Case Study on Scaling PaaS infrastructure

In his blog post, Scaling WSO2 Stratos, Srinath Perera explains the scaling architecture of the WSO2 Stratos Platform as a Service (PaaS) infrastructure. It is explained as a series of solutions where every solution adds a new concept to solve a specific problem found in the earlier solution.

Overall, WSO2 Stratos uses a combination of intelligent Load balancing and lazy loading to scale up the architecture. More details about Stratos can be found from the paper WSO2 Stratos: An Industrial Stack to Support Cloud Computing.

Problem

Stratos is multi-tenanted. In other words, there are many tenants. Each tenant generally represents an organization and isolated from other tenants, where each tenant has his own users, resources, and permissions. Stratos supports multiple PaaS services. Each PaaS service is actually a WSO2 Products (e.g. AS, BPS, ESB etc.) offered as a service. Using those services, tenants may deploy their own Web Services, Mediation logic, Workflows, and Gadgets etc.

  1. WSO2 Stratos runtime provides servers where each can support multiple tenants and provide a PaaS service. For example, there are multi-tenanted AS, BPS, ESB etc.
  2. Stratos can provision (add/remove) resources (computing nodes) as needed on demand.
  3. Problem is to build a system that scale up and down without end users realizing it.

Answers

Following describes a series of solutions while each solution adds a new feature to solve a specific problem. It explains the rationale and thought process behind the final design.

Solution 1
WSO2 Stratos consists of a multi-tenanted server of each type (e.g. ESB, BPS etc.). Users first talks to an Identity Server (IS), gets a SSO (single sign-on) token, and log in to any server. We stored all tenants data in a registry. Each server loads all tenants at the startup and can support any tenant when they receive a request.

Solution 2
Solution 1 does not scale at all. So we started running multiple instances of each server and put a load balancer (LB). LB load balances the requests to different servers. When load on the server instances are high, LB starts new server instances and when the load is low, LB shuts down some instances. We call this auto-scaling.

Solution 3
When Stratos had several hundred tenants and many tenants with tens of services, it took a long time to load all tenants at the startup. Start up took 15-30 minutes. Furthermore, most tenants stays inactive most of the time. However, since each node has to hold all tenants, Stratos spends resources for inactive tenants as well.

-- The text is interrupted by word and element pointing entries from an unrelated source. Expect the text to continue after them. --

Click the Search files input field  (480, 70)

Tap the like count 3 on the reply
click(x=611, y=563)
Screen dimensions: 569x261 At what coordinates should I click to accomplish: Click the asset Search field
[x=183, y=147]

To avoid above problems, solution 3 added lazy loading. All information about tenants is stored in a central registry. Tenants are loaded into memory only when they are needed. Tenants get unloaded when they have been idle for more than a given timeout. You can find more information about Lazy loading from Azzez’s blog entry “Lazy Loading Deployment Artifacts in a PaaS Deployment”.

Solution 4
When tenants have several artifacts, loading them takes time. So if the tenant is accessed while it has not been loaded in solution 3, first request or two to the tenant will timeout.

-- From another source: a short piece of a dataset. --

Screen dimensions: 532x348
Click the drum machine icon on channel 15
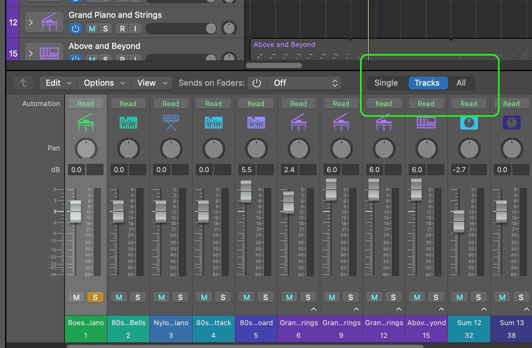coord(426,122)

Solution 4 added ghost deployer to solve the above problem. Ghost deployer does not load all information about tenants, but just loads the metadata. Actual artifacts are loaded on demand. As a result, loading a tenant has become a much simpler in Solution 4. So this avoids requests from timing out while loading the tenant. You can also find more information about Lazy loading from Azzez’s blog entry “Lazy Loading Deployment Artifacts in a PaaS Deployment”.

Solution 5
However in the solution 4, LB does not scale to handle a large number of requests. So we replace the LB with multiple LBs that have same metadata in all nodes. Therefore, all LB will take the same decision when it received a request. We can use this model to scale Stratos by placing a hardware Load balancer or setting up DNS round robin to distributed requests among LBs.

To synchronize the metadata across all LBs, we can use group communication. That is a MXM communication, which is heavy. Instead,  LBs in Stratos are designed to send updates as batches to a single decision service, and the decision service takes auto-scaling decisions. We enforce High Availability by running a replica of the decision service and keeping it up-to-date via state replication through group communication.

Solution 6
However, in Solution 5, LB instances are not aware of tenants. Due to lazy loading, all requests will work even through LBs route messages arbiterly. However, this might lead to a scenario where a single node has to load too many tenants.

To avoid this, in the solution 6, LBs are aware of tenants and allocate only a subset of tenants to each LB. You can find more information from the Sajeewa’s blog entry, WSO2 Tenant Aware Load balancer.

Solution 7
Upcoming Stratos release will follow the solution 6. However, the next potential problem is that Registry which holds the configurations and resources of all tenants could not scale to handle a large number of tenants. Hence the registry needs to be partitioned across multiple users.